**Required task:** Reproduce the listing below word for word, keeping every line in its original order.

Collection entries
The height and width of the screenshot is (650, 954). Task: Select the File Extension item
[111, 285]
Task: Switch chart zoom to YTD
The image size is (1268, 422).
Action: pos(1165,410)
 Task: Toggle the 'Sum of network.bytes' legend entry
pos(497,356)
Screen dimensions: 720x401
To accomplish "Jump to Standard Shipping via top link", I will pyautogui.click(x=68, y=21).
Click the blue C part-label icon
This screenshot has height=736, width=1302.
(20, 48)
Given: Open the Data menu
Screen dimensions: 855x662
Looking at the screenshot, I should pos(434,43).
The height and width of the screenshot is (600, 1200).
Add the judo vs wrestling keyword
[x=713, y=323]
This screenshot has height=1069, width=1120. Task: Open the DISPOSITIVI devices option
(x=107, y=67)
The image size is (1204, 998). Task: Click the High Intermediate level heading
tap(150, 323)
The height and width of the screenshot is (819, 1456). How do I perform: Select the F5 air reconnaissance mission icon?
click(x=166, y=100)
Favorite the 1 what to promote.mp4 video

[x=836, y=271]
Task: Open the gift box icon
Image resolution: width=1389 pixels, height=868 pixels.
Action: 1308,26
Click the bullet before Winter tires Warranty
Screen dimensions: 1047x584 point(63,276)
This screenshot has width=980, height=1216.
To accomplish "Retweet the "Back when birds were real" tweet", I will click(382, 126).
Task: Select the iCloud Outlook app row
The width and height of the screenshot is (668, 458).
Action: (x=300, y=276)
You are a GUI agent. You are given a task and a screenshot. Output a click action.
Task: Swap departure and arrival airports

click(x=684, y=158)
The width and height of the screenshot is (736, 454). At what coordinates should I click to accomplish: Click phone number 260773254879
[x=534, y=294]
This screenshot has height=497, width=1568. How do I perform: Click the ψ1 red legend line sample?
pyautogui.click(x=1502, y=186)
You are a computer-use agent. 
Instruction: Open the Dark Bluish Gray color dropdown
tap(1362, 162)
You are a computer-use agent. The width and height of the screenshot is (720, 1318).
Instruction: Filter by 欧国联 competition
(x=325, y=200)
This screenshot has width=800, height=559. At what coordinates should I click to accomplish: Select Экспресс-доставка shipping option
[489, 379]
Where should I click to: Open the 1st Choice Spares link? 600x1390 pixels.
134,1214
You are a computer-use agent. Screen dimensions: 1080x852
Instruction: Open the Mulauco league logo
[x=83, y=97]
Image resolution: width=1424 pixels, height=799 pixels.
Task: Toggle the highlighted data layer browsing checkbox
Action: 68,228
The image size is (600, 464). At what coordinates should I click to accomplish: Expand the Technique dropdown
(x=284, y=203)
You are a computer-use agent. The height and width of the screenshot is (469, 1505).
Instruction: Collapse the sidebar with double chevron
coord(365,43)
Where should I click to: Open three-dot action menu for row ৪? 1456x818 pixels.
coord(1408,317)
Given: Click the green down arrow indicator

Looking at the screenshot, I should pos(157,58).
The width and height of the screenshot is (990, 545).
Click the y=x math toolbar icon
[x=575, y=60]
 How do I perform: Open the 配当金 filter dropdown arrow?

**Final result:**
The height and width of the screenshot is (650, 954). Task: Select the File Extension item
[111, 285]
Task: Switch chart zoom to YTD
The image size is (1268, 422).
Action: pos(1165,410)
 Task: Toggle the 'Sum of network.bytes' legend entry
pos(497,356)
Screen dimensions: 720x401
To accomplish "Jump to Standard Shipping via top link", I will pyautogui.click(x=68, y=21).
Click the blue C part-label icon
This screenshot has height=736, width=1302.
(20, 48)
Given: Open the Data menu
Screen dimensions: 855x662
Looking at the screenshot, I should pos(434,43).
The height and width of the screenshot is (600, 1200).
Add the judo vs wrestling keyword
[x=713, y=323]
This screenshot has height=1069, width=1120. Task: Open the DISPOSITIVI devices option
(x=107, y=67)
The image size is (1204, 998). Task: Click the High Intermediate level heading
tap(150, 323)
The height and width of the screenshot is (819, 1456). How do I perform: Select the F5 air reconnaissance mission icon?
click(x=166, y=100)
Favorite the 1 what to promote.mp4 video

[x=836, y=271]
Task: Open the gift box icon
Image resolution: width=1389 pixels, height=868 pixels.
Action: 1308,26
Click the bullet before Winter tires Warranty
Screen dimensions: 1047x584 point(63,276)
This screenshot has width=980, height=1216.
To accomplish "Retweet the "Back when birds were real" tweet", I will click(382, 126).
Task: Select the iCloud Outlook app row
The width and height of the screenshot is (668, 458).
Action: (x=300, y=276)
You are a GUI agent. You are given a task and a screenshot. Output a click action.
Task: Swap departure and arrival airports

click(x=684, y=158)
The width and height of the screenshot is (736, 454). At what coordinates should I click to accomplish: Click phone number 260773254879
[x=534, y=294]
This screenshot has height=497, width=1568. How do I perform: Click the ψ1 red legend line sample?
pyautogui.click(x=1502, y=186)
You are a computer-use agent. 
Instruction: Open the Dark Bluish Gray color dropdown
tap(1362, 162)
You are a computer-use agent. The width and height of the screenshot is (720, 1318).
Instruction: Filter by 欧国联 competition
(x=325, y=200)
This screenshot has width=800, height=559. At what coordinates should I click to accomplish: Select Экспресс-доставка shipping option
[489, 379]
Where should I click to: Open the 1st Choice Spares link? 600x1390 pixels.
134,1214
You are a computer-use agent. Screen dimensions: 1080x852
Instruction: Open the Mulauco league logo
[x=83, y=97]
Image resolution: width=1424 pixels, height=799 pixels.
Task: Toggle the highlighted data layer browsing checkbox
Action: 68,228
The image size is (600, 464). At what coordinates should I click to accomplish: Expand the Technique dropdown
(x=284, y=203)
You are a computer-use agent. The height and width of the screenshot is (469, 1505).
Instruction: Collapse the sidebar with double chevron
coord(365,43)
Where should I click to: Open three-dot action menu for row ৪? 1456x818 pixels.
coord(1408,317)
Given: Click the green down arrow indicator

Looking at the screenshot, I should pos(157,58).
The width and height of the screenshot is (990, 545).
Click the y=x math toolbar icon
[x=575, y=60]
 How do I perform: Open the 配当金 filter dropdown arrow?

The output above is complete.